We have been supporting those having operations and treatments, with hospital care packs. We have also supported local folds and care homes with hygiene packs. We gave out local carers and nurses, personal care packs with hand sanitisers etc to keep them safe.

Our group has assisted 100s with benefit forms and we have supported small businesses and self employed with their grants. We have been supporting groups with grant forms too and have been involved in the creation of a new group In Articlave with volunteers that came together to feed the residents.

We are organising start back packs for the small rural businesses and these contain all that is needed to get businesses ready and keep everyone safe when they eventually get opened. These contain disposable masks, material washable masks, gloves, visors, hand sanitiser, disinfectant, kitchen roll, bleach and hand wash. We are also providing toiletries for their bathrooms.

We are working daily to sort all the different packs, and these grants have been brilliant as it means we can deliver exactly what our vulnerable community members need.


What are the challenges to your work?

We have never experienced food poverty like this before and we are such a small rural group making a massive difference in this huge crisis.

To help with the loneliness and mental health issues we have tried to involve the ones shielding in our events. So when we brought chip and ice cream vans to Moneydig to celebrate the 75th anniversary of VE Day, we fed 120 and the whole community came together delivering to the ones that couldn’t get out.
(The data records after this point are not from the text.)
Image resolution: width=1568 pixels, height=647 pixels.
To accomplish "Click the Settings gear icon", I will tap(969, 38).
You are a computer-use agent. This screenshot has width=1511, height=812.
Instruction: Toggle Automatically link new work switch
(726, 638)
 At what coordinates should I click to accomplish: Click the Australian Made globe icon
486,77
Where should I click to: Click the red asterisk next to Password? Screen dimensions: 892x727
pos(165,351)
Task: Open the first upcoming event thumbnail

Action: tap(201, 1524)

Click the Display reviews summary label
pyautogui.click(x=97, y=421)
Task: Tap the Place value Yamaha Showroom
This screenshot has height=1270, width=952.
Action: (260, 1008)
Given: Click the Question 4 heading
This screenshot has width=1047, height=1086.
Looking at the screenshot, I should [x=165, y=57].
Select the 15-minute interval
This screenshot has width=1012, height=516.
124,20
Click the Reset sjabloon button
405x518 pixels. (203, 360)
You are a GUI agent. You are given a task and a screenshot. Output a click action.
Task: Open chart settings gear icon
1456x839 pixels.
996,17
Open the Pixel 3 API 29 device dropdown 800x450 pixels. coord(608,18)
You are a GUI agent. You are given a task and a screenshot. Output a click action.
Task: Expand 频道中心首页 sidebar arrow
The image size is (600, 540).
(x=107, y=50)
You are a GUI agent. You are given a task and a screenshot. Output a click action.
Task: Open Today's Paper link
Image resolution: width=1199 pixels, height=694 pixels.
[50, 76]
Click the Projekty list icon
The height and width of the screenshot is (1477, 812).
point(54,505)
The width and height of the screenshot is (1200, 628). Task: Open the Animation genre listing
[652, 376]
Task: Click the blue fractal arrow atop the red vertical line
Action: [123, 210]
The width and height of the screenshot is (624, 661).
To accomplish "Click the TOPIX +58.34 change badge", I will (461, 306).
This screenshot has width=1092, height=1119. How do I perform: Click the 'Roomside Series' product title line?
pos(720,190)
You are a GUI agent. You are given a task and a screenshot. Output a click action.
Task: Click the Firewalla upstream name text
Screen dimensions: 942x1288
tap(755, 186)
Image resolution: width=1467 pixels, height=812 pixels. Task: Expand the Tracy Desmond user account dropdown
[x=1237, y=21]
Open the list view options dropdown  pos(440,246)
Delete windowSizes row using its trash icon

This was such a success that two weeks later we had a vintage tea delivered to all our residents and we also had a live band and dancers to entertain the locals. They visited Garvagh, Aghadowey and Moneydig.


How do you feel adversity has brought communities together (either within or between)?

Our group was asked to join a COVID-19 Garvagh area group, and here there are various groups and businesses from our surrounding areas taking part in Zoom meetings. We have supported each other with supplying ones with food and hygiene packs and ones from this group helping with the delivering of these. There was a support hub set up in Garvagh and there are games, books, toys, jigsaws etc to help with the boredom. There is also some food and hygiene supplies for the public to avail of. Businesses have also donated to keep this going.  But we thought the public needed some thing lighthearted to concentrate on so we organised a ‘Community’s Got Talent’ and we had 64 entries, which was far more than we expected. The NIHE funded this project and the videos are being put on Facebook daily to entertain the public. We also plan to have a picnic in the park with a live band playing.

We have been involved in various Zoom meetings and have had all our NIHE meetings as well as the working groups and forums we sit on too are still keeping up all the good work that was started before the lockdown.


What are your hopes for the future?

We hope to keep supporting the community after this crisis and has ended up with new volunteers because of this work. So we will celebrate all the good work when we are on the other side.